There was more to this suit than just stripes

The Payless shoes in question had a lot more to do with Adidas designs than just stripes. The shoe designs were VERY close to the Adidas shoe with the exception of an additional (or subtracted?) stripe.

Maybe you people should find more facts before condemning decisions like this.

What? says:


This is retarded… i can understand them using 3 black and white stripes… but anything different from that is… well… DIFFERENT!! They don’t own the concept of three (or two, or four) stripes… this isn’t something that can have an owner. I should patent/copywright/trademark the circle… and sue everyone who thinks they have the right to draw MY circle!!!

known coward says:

Was anyone confused

by the shoes in the store, were buyers thinking they were buying addias?

When i look at the china law page. 5 of the 7 shoes look fairly different than my memory of Addias shoes. Two are spot on (including stripe layout and design) except for the extra stripe.

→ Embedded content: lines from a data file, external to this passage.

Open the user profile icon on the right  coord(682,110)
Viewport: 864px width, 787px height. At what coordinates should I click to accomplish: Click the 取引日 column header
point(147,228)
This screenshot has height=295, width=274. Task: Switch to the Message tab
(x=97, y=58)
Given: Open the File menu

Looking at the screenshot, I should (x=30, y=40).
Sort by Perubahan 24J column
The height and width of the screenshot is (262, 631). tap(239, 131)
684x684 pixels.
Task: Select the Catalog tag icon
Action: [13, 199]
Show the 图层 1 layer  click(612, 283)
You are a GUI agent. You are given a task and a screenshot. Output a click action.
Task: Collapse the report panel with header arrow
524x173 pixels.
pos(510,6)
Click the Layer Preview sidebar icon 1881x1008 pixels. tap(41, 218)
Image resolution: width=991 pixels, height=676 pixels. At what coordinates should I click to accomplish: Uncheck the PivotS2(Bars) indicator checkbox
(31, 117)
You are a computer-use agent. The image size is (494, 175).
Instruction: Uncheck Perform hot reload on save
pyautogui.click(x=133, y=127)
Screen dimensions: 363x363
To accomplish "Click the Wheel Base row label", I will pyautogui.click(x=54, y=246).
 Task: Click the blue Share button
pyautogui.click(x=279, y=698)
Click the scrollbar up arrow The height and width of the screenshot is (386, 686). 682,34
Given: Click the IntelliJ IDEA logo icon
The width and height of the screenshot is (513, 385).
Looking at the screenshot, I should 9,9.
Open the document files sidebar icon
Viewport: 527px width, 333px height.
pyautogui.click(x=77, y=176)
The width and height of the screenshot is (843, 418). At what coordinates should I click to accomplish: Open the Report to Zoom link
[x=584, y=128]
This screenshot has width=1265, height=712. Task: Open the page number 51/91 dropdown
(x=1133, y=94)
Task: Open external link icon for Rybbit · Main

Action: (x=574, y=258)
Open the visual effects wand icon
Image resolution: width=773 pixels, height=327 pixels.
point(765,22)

If the trademark is on the 3 stripes though are the similarities enough to confuse a moron in a hurry? I think in Lots 3589 and 3601 the answer may be yes.

MLS (profile) says:

Adidas v. Payless

One can view the products judged to infringe Adidas’ trademark by taking a look at the jury verdict form posted at:

Note that a major factor in the amount awarded is based upon jury findings that Payless acted in a manner outside the bounds of “good faith”. These findings account for about $300M of the damages awarded. Whether those damages hold up on appeal is an entirely different matter.

In answer to the question posed by the article’s title, no…one cannot “own” three stripes. What the holder of a trademark can do is try to prevent similar marks from being used on similar goods that present a reasonably likelihood of confusion on the part of consumers exercising ordinary care and prudence when purchasing such goods.

On the more generic guestion of whether or not trademarks are “property”, it does not admit to any easy yes/no answer. Yes, an attribute of “property” is that it gives the holder the right to exclude others from using same. Trademarks do seem to give a right to exclude, but only in the sense that the exclusionary right will be enforced when there is demonstrated a reasonable likelihood of confusion. On the other hand, and quite unlike patents and copyrights, trademarks are not “property” in the classical sense. Property can always be sold. A patent per se can be sold. A copyright per se can be sold. A trademark per se cannot be sold under US law. If it is “sold” as an adjunct to the sale of a business, with the underlying rationale being that a trademark represents a form of goodwill, and not a separate and independent piece of property.

CJ says:

I question which patent/trademarks they can and are suing for. If I sell a widget whose unique design I have protected and I have trademarked a letter m in the spartan typeface as my distint brand. And someone starts selling knockoff widgets with a letter n in spartan or a letter m in copperplate it seems stupid to believe that becasue I have a trademark on a spartan m that I should therefore by default also own rights on every other letter in that typeface or over the letter M in any other typeface, and thus I should not be able to expect to successfully litigate for brand infringement over the use of a trademark that might be similar, but is not mine. However if that knock off widget copied my protected desgin for the widget itself I could sue on those grounds and should expect to be able to point to the use of the fairly similar to my trademark mark used on the widget to lend a great deal of credence to my allegations that the knock off was not only infringing upon my widget design, but was specifically attempting to do financial damage to my sales of the spartan m widget.

I think in general reports of what Addidas is suing over are most likely misconstrued, and really they are suing over infringements on trainer designs which were protected by patent, but using the similar stripe designs to further argue intentional infringement and not that the company is trying to claim they own all stripes. Of course corporations practicing logic in action is rare anymore, so perhaps they think they own stripes, in which case some judge should hand them the smackdown.